▸ What needs to be done
Across the whole listing, copy out every line that includes the string "screenshot".

▸ Information shown
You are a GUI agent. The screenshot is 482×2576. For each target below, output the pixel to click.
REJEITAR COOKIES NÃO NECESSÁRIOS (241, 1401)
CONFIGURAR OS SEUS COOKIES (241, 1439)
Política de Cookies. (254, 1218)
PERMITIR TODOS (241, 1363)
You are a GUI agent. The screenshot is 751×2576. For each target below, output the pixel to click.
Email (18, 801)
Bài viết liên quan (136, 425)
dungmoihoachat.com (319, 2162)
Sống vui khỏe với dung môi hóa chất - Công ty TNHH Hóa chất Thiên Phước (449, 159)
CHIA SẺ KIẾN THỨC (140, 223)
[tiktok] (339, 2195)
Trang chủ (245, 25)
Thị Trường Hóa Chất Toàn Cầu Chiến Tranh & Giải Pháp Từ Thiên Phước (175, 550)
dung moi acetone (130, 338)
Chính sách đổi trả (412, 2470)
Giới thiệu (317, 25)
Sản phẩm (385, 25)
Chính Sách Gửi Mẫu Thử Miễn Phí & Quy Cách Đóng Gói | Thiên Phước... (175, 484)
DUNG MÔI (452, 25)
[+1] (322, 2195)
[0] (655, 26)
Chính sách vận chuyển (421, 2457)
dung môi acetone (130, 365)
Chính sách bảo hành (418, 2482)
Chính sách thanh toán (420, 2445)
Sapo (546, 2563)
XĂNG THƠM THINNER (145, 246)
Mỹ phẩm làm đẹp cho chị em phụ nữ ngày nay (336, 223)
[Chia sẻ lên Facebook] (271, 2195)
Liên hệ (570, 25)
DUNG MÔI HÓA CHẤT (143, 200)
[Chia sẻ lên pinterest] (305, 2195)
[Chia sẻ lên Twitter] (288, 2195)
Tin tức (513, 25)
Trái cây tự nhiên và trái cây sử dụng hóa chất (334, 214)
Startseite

▸ Answer to the problem
You are a GUI agent. The screenshot is 482×2576. For each target below, output the pixel to click.
You are a GUI agent. The screenshot is 751×2576. For each target below, output the pixel to click.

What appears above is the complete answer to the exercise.